Two attractive next generation energy storage devices are room temperature sodium-sulfur batteries (RT-NaSBs) and solid-state batteries (SSBs). For RT-NaSBs, sodium and sulfur are widely abundant in the Earth’s crust, environmentally benign, and the sulfur cathode exhibits a high theoretical capacity. However, the dissolution of sodium polysulfide (NaPS) impedes redox reaction kinetics, which leads to rapid capacity decay, poor efficiency, and severe loss of active material. For SSBs, the conventional flammable liquid electrolyte is replaced by a solid-state electrolyte (SSE) material with the potential for higher safety and energy density when using a metal anode. However, the SSE materials still lack well-rounded properties such as exhibiting both ionic conductivity and electrochemical stability.

Researchers at Research Complex at Harwell and Imperial College London have thoroughly reviewed current state-of-the-art experimental strategies in order to address the challenges of RT-NaSBs and machine learning approaches for the discovery of SSE materials for SSBs.

For RT-NaSBs, the approaches include rational employment of catalytic materials for facilitating effective polysulfide transformation, synthesising sulfur-containing materials to push the boundaries of sulfur loading, and novel manufacturing techniques including 3D printing for electrode design.

For SSBs, ML approaches can be used to identify new SSE materials, predict their properties, and gain insights into the electrochemical performance of novel battery chemistries to accelerate material discovery and reduce costs. The machine learning techniques employed in SSE materials discovery and screening include supervised learning, unsupervised learning, reinforcement learning, and neural networks, e.g. a partial least squares regression model to predict activation energy barriers to lithium diffusion in olivine-type materials.

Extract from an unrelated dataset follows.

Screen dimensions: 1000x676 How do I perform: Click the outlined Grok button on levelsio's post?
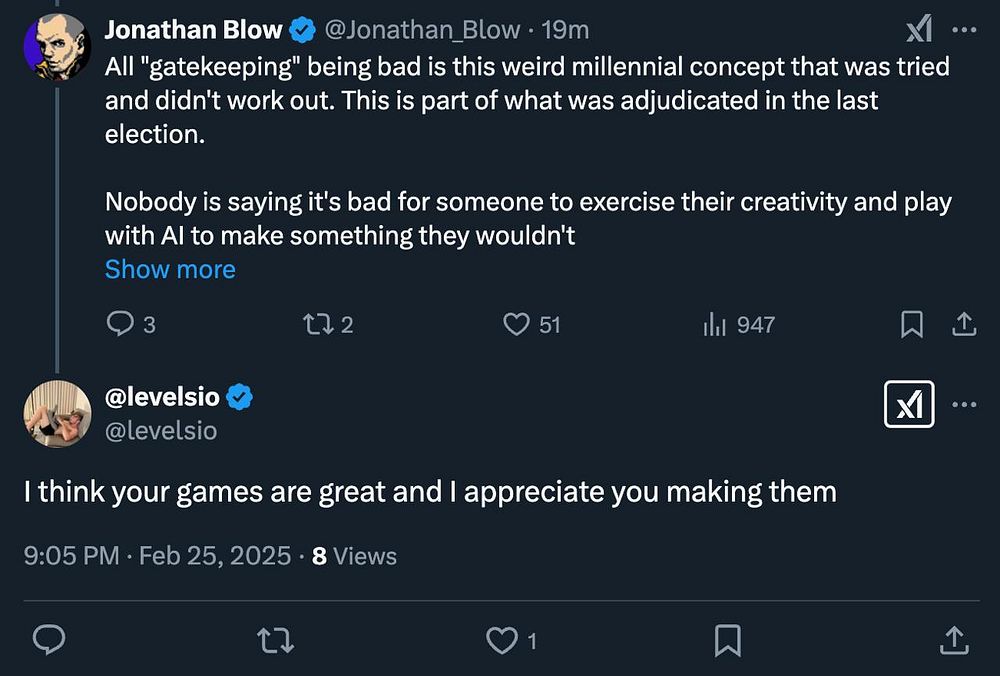pyautogui.click(x=910, y=404)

These approaches are reviewed in two new papers published in Batteries to pave the way for employing RT-NaSBs and SSBs to ultimately benefit the society we live in by reducing costs and meeting clean energy demands.

Advances in Strategic Inhibition of Polysulfide Shuttle in Room-Temperature Sodium-Sulfur Batteries via Electrode and Interface Engineering, A.K. Haridas and C. Huang, Batteries, 9(4), 223 (2023).

Machine-Learning Approaches for the Discovery of Electrolyte Materials for Solid-State Lithium Batteries, S. Hu and C. Huang, Batteries, 9(4), 228 (2023).